### [QUESTIONS]
[a] Answer each question from the essay on ethics below, one line per answer, marked (i), (ii) and (iii).
(i) By what test did the author's old school teacher say we should judge the ethics of an action?
(ii) Which organization has an entire module on ethics in its PMP certification material?
(iii) What two methods does the essay name for reconciling our actions with our values through Self-Justification?
[b] According to the essay on ethics below, why does the teacher's guidance about parents have a certain validity? Answer in one to three sentences.
[c] Write the next part of the essay on ethics and cognitive dissonance below, continuing after its final sentence.

DOCUMENT SECTION Block Start

We talk a lot about ethics. And old school teacher of mine once told the class that we should judge the ethics of an action on the basis of whether we would take the action in the presence of our parents! Well, I can think of plenty of things that are perfectly ethical but I wouldn’t do in the presence of my parents. However, his guidance has a certain validity – the ethics of a situation is often clearer when viewed through the eyes of a third-party whose respect we desire.
Since Enron went belly-up in the early noughties, I can’t count how many mandatory CBTs on this topic I have had to complete. I don’t think I am being too cynical when I say that most companies use ethics training as a way of insuring against the legal risk of unethical behavior by its representatives. Or at least of ensuring against those representatives doing anything outrageously stupid and being caught. The Project Management Institute has an entire module dedicated to ethics in the PMP certification material. The problem with ethics is that they are easy on paper, but tougher in practice. It’s easy to nod your way through CBTs that only the most sociopathic among us would fail to pass in the final exam. The question of what and what is not “ethical” is a lot tougher in real-life.
Cognitive Dissonance and Self-Justification
Cognitive Dissonance is the term used for when a person’s behavior is in conflict with their espoused beliefs. It sounds like a nice term for “hypocrisy” to me. Yet, this is something we all suffer from. We often rationalize our behavior through Self-Justification – a process of justifying the behavior in question. For example, a person might hold a belief that Climate Change is bad, and that we need to take actions to minimize its effects. But that person might still jump on a plane every summer to take their family away for a holiday. The Cognitive Dissonance is the contrast between the belief (“we need to reduce CO2 emissions”) and the action (“contributing to CO2 emissions in non-essential travel”). The Self-Justification comes in when excuses are made – “I’m only one person, so anything I do as an individual would have no effect”; “China opened 40 new coal-burning power stations yesterday”; “It’s the government’s responsibility to put in place policies to reduce CO2 emissions”. With Self-Justification, we perform the mental gymnastics needed to reconcile our actions with our values by minimizing (“As an individual, I have no effect on climate change”), and displacement of responsibility (“it’s the government’s responsibility”).

DOCUMENT SECTION Block End
SOURCE MATERIAL Block Start

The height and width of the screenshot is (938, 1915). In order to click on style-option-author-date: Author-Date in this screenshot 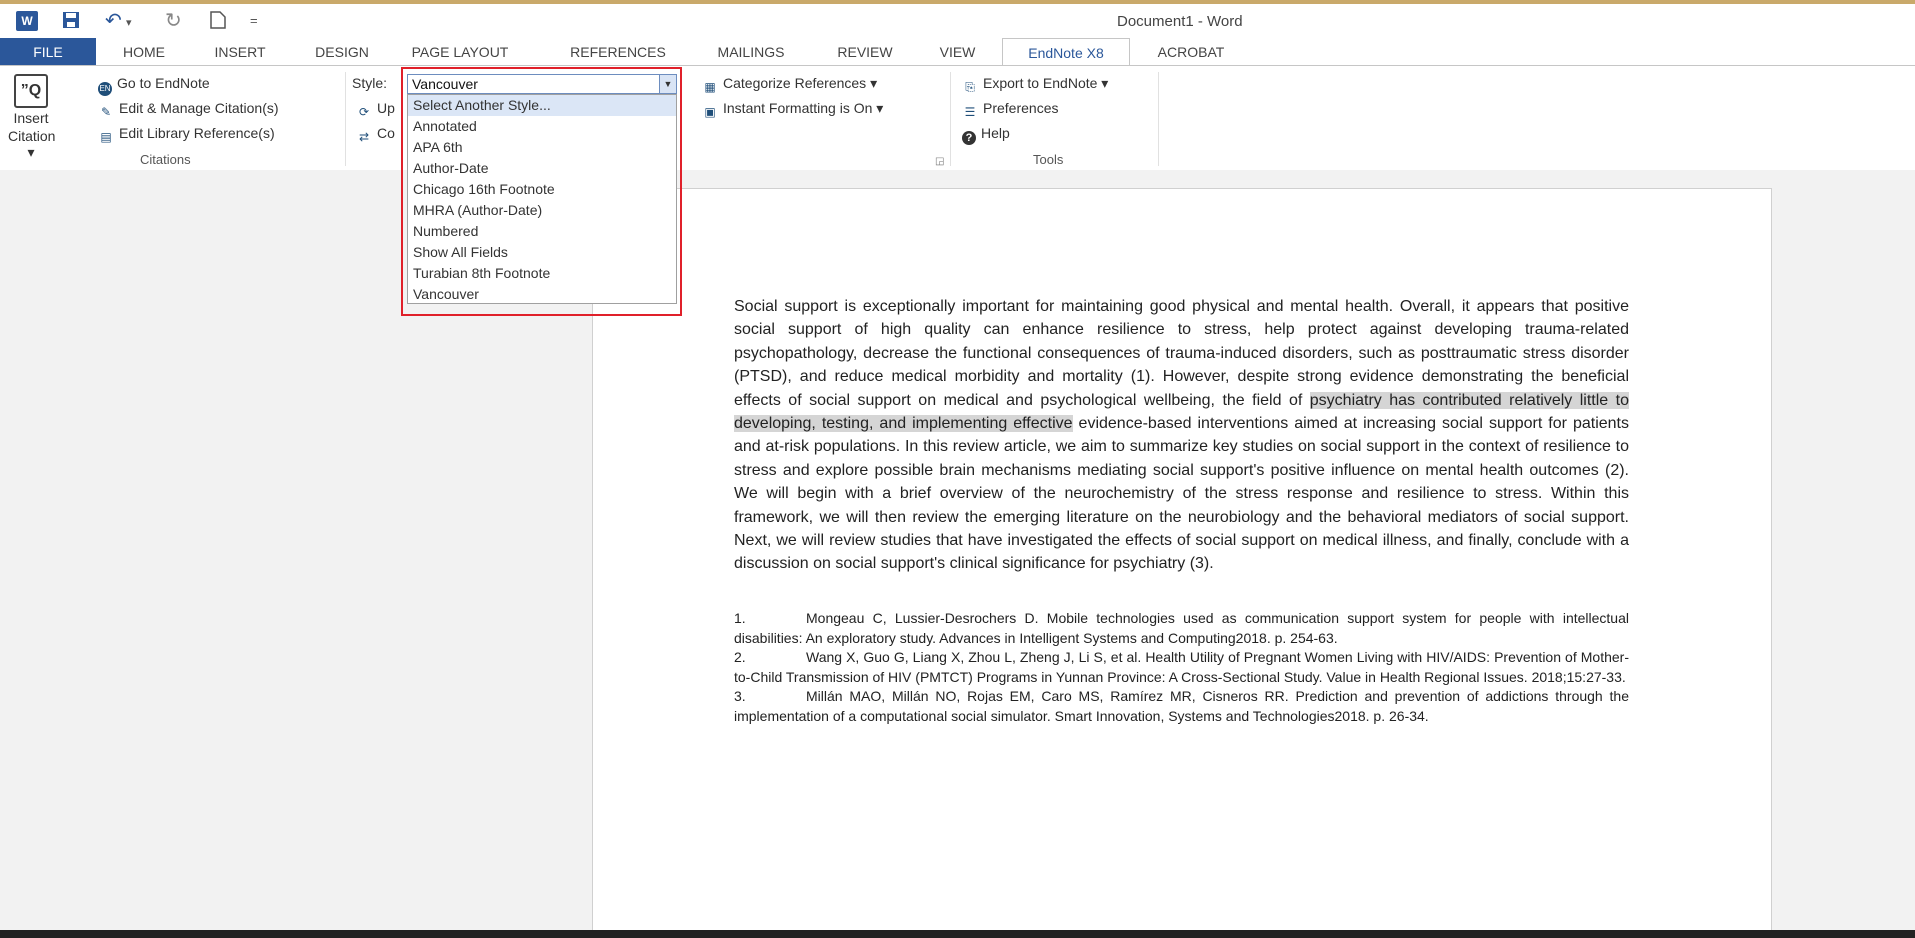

SOURCE MATERIAL Block End

### [ANSWERS IN ORDER]
[a]
(i) Whether we would take the action in the presence of our parents.
(ii) The Project Management Institute.
(iii) Minimizing and displacement of responsibility.

[b] The guidance has a certain validity because the ethics of a situation is often clearer when seen through the eyes of a third party whose respect we desire.

[c]
Is Unethical Behavior Inevitable?
In the Christian worldview, it is believed that everyone is a sinner. Perhaps I am therefore culturally conditioned to believe that unethical behavior is an inseparable part of the human condition. After all, it seems from an evolutionary point of view our brains are pretty well hardwired both to act unethically, and to inoculate us from the worst pangs of conscience through Self-Justification. You could go as far to say that there is an evolutionary advantage to having a weaker conscience – we are the descendants on those who did whatever was needed to survive and thrive.
Why do we need ethics then?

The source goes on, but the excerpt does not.